## [Task directions]
Could you write out the line containing "The image size is (1024, 642)." and all the lines below it in the data, exactly, through the final one and nothing else?

Records contained in a dataset:
====

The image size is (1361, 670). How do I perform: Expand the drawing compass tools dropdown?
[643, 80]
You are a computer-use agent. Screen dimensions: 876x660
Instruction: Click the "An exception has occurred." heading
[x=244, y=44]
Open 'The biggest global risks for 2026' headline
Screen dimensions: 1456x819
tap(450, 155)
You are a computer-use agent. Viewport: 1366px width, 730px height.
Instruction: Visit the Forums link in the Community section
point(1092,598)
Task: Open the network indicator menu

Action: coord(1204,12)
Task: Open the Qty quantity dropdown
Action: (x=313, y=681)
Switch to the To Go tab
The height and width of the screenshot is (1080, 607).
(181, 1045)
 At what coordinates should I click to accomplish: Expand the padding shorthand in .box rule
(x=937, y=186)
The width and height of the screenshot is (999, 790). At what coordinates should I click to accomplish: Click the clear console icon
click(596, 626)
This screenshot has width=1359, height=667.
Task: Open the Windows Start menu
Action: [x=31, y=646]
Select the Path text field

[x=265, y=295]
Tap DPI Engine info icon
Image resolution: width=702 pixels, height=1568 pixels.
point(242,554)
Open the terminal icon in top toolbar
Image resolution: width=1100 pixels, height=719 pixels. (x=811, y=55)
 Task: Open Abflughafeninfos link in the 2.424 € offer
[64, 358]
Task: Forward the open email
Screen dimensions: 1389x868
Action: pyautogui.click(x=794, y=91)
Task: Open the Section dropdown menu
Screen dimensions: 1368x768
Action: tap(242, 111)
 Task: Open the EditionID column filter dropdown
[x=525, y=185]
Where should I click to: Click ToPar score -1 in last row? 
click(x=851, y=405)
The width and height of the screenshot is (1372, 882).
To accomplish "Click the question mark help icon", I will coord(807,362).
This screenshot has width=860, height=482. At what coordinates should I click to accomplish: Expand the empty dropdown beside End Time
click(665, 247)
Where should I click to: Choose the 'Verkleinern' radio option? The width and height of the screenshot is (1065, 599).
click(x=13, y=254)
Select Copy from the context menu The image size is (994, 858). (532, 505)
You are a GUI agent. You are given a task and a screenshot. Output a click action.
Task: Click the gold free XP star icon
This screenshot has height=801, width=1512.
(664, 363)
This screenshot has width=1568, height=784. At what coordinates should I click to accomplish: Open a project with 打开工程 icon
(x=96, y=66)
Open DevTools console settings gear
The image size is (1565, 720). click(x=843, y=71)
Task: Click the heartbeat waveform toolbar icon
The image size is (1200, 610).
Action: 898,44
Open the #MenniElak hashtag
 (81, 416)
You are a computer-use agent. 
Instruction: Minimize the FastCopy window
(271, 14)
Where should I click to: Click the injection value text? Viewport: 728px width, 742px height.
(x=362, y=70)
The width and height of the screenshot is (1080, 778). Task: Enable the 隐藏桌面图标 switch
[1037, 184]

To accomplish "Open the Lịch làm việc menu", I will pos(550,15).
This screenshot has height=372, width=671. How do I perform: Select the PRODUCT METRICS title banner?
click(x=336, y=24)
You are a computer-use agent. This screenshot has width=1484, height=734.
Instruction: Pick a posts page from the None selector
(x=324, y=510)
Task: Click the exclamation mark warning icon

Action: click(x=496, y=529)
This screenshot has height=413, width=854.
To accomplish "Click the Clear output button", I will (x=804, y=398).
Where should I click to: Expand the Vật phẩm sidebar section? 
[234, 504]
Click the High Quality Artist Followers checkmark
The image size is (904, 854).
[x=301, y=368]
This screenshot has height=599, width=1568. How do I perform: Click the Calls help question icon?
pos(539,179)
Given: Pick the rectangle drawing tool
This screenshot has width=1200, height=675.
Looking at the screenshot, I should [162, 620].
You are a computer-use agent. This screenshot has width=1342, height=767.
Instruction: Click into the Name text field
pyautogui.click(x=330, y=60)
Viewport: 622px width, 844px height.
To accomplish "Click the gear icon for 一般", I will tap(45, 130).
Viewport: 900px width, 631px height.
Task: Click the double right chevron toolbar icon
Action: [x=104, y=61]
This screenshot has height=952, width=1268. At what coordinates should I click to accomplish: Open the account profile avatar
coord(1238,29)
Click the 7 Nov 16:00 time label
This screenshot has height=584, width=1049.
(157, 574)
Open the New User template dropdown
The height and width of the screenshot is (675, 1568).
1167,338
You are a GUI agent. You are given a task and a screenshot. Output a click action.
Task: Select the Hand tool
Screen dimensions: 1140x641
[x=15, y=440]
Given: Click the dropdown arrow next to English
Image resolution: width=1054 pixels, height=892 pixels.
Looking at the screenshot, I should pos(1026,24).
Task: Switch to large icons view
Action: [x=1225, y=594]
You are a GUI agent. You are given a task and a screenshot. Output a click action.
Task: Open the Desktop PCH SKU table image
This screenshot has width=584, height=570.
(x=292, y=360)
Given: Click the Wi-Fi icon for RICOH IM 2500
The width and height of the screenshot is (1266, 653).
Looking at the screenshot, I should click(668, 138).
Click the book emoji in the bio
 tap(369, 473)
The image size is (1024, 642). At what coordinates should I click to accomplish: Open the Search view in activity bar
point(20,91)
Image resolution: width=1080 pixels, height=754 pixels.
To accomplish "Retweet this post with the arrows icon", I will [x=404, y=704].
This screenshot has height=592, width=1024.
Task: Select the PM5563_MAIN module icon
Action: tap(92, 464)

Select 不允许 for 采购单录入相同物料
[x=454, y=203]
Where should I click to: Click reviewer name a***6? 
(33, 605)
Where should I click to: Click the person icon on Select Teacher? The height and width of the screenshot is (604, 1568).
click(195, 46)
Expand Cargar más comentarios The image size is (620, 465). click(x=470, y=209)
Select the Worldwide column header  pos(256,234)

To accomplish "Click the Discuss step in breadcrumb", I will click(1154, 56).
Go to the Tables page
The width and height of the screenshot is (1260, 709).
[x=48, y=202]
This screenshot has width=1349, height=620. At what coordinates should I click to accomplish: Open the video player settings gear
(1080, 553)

====

## [Task result]
The image size is (1024, 642). At what coordinates should I click to accomplish: Open the Search view in activity bar
point(20,91)
Image resolution: width=1080 pixels, height=754 pixels.
To accomplish "Retweet this post with the arrows icon", I will [x=404, y=704].
This screenshot has height=592, width=1024.
Task: Select the PM5563_MAIN module icon
Action: tap(92, 464)

Select 不允许 for 采购单录入相同物料
[x=454, y=203]
Where should I click to: Click reviewer name a***6? 
(33, 605)
Where should I click to: Click the person icon on Select Teacher? The height and width of the screenshot is (604, 1568).
click(195, 46)
Expand Cargar más comentarios The image size is (620, 465). click(x=470, y=209)
Select the Worldwide column header  pos(256,234)

To accomplish "Click the Discuss step in breadcrumb", I will click(1154, 56).
Go to the Tables page
The width and height of the screenshot is (1260, 709).
[x=48, y=202]
This screenshot has width=1349, height=620. At what coordinates should I click to accomplish: Open the video player settings gear
(1080, 553)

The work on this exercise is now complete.